THE TASK: Rewrite the listing below so that "Image resolution" becomes "Display resolution" everywhere it occurs, leaving everything else unchanged.

GIVEN DATA:
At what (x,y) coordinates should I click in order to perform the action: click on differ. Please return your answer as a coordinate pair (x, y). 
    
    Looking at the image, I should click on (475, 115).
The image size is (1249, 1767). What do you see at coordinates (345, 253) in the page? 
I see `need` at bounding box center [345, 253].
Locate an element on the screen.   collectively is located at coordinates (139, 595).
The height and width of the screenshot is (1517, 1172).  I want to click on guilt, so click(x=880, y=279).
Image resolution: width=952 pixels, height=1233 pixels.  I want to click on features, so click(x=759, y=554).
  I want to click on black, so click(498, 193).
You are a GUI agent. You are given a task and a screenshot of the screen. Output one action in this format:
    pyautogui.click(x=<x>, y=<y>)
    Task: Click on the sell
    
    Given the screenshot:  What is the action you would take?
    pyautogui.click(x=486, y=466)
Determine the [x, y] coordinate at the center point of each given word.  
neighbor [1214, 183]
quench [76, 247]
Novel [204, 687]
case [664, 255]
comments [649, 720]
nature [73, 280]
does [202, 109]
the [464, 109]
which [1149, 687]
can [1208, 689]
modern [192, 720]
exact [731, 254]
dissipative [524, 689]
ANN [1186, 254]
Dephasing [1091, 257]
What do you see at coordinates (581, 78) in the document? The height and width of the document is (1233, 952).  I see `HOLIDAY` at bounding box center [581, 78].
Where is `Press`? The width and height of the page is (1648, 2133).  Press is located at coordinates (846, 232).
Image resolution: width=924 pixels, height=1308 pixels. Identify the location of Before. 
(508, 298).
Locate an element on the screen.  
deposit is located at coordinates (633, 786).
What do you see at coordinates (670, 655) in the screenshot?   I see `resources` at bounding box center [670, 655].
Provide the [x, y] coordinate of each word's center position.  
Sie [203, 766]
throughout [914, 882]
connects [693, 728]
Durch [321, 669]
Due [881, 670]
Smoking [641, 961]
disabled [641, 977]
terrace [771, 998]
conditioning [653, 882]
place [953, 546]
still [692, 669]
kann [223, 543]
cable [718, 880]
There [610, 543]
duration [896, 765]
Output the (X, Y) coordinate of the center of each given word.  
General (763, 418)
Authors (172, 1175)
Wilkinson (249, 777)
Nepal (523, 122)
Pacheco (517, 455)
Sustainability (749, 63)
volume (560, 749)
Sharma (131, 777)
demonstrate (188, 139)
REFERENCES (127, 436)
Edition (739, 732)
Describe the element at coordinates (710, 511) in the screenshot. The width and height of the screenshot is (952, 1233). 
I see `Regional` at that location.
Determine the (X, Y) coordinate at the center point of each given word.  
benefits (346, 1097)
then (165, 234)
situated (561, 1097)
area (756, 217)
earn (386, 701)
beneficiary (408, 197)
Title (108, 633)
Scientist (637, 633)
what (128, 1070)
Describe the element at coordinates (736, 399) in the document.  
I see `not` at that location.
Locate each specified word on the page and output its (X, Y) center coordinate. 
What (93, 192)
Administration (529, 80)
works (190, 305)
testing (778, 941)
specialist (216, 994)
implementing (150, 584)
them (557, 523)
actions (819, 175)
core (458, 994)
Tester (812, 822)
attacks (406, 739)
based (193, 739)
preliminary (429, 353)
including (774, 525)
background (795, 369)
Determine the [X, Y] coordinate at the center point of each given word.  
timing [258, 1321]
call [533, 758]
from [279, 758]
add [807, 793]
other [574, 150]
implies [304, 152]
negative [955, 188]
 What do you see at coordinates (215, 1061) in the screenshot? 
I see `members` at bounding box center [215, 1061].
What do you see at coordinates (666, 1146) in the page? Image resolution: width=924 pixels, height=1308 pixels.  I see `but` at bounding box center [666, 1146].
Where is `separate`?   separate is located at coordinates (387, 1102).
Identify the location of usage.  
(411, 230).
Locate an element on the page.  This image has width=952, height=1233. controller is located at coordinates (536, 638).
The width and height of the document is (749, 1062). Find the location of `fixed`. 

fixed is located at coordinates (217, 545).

FULL ANSWER:
At what (x,y) coordinates should I click in order to perform the action: click on differ. Please return your answer as a coordinate pair (x, y). 
    
    Looking at the image, I should click on (475, 115).
The image size is (1249, 1767). What do you see at coordinates (345, 253) in the page? 
I see `need` at bounding box center [345, 253].
Locate an element on the screen.   collectively is located at coordinates (139, 595).
The height and width of the screenshot is (1517, 1172).  I want to click on guilt, so click(x=880, y=279).
Display resolution: width=952 pixels, height=1233 pixels.  I want to click on features, so click(x=759, y=554).
  I want to click on black, so click(498, 193).
You are a GUI agent. You are given a task and a screenshot of the screen. Output one action in this format:
    pyautogui.click(x=<x>, y=<y>)
    Task: Click on the sell
    
    Given the screenshot:  What is the action you would take?
    pyautogui.click(x=486, y=466)
Determine the [x, y] coordinate at the center point of each given word.  
neighbor [1214, 183]
quench [76, 247]
Novel [204, 687]
case [664, 255]
comments [649, 720]
nature [73, 280]
does [202, 109]
the [464, 109]
which [1149, 687]
can [1208, 689]
modern [192, 720]
exact [731, 254]
dissipative [524, 689]
ANN [1186, 254]
Dephasing [1091, 257]
What do you see at coordinates (581, 78) in the document? The height and width of the document is (1233, 952).  I see `HOLIDAY` at bounding box center [581, 78].
Where is `Press`? The width and height of the page is (1648, 2133).  Press is located at coordinates (846, 232).
Display resolution: width=924 pixels, height=1308 pixels. Identify the location of Before. 
(508, 298).
Locate an element on the screen.  
deposit is located at coordinates (633, 786).
What do you see at coordinates (670, 655) in the screenshot?   I see `resources` at bounding box center [670, 655].
Provide the [x, y] coordinate of each word's center position.  
Sie [203, 766]
throughout [914, 882]
connects [693, 728]
Durch [321, 669]
Due [881, 670]
Smoking [641, 961]
disabled [641, 977]
terrace [771, 998]
conditioning [653, 882]
place [953, 546]
still [692, 669]
kann [223, 543]
cable [718, 880]
There [610, 543]
duration [896, 765]
Output the (X, Y) coordinate of the center of each given word.  
General (763, 418)
Authors (172, 1175)
Wilkinson (249, 777)
Nepal (523, 122)
Pacheco (517, 455)
Sustainability (749, 63)
volume (560, 749)
Sharma (131, 777)
demonstrate (188, 139)
REFERENCES (127, 436)
Edition (739, 732)
Describe the element at coordinates (710, 511) in the screenshot. The width and height of the screenshot is (952, 1233). 
I see `Regional` at that location.
Determine the (X, Y) coordinate at the center point of each given word.  
benefits (346, 1097)
then (165, 234)
situated (561, 1097)
area (756, 217)
earn (386, 701)
beneficiary (408, 197)
Title (108, 633)
Scientist (637, 633)
what (128, 1070)
Describe the element at coordinates (736, 399) in the document.  
I see `not` at that location.
Locate each specified word on the page and output its (X, Y) center coordinate. 
What (93, 192)
Administration (529, 80)
works (190, 305)
testing (778, 941)
specialist (216, 994)
implementing (150, 584)
them (557, 523)
actions (819, 175)
core (458, 994)
Tester (812, 822)
attacks (406, 739)
based (193, 739)
preliminary (429, 353)
including (774, 525)
background (795, 369)
Determine the [X, Y] coordinate at the center point of each given word.  
timing [258, 1321]
call [533, 758]
from [279, 758]
add [807, 793]
other [574, 150]
implies [304, 152]
negative [955, 188]
 What do you see at coordinates (215, 1061) in the screenshot? 
I see `members` at bounding box center [215, 1061].
What do you see at coordinates (666, 1146) in the page? Display resolution: width=924 pixels, height=1308 pixels.  I see `but` at bounding box center [666, 1146].
Where is `separate`?   separate is located at coordinates (387, 1102).
Identify the location of usage.  
(411, 230).
Locate an element on the page.  This image has width=952, height=1233. controller is located at coordinates (536, 638).
The width and height of the document is (749, 1062). Find the location of `fixed`. 

fixed is located at coordinates (217, 545).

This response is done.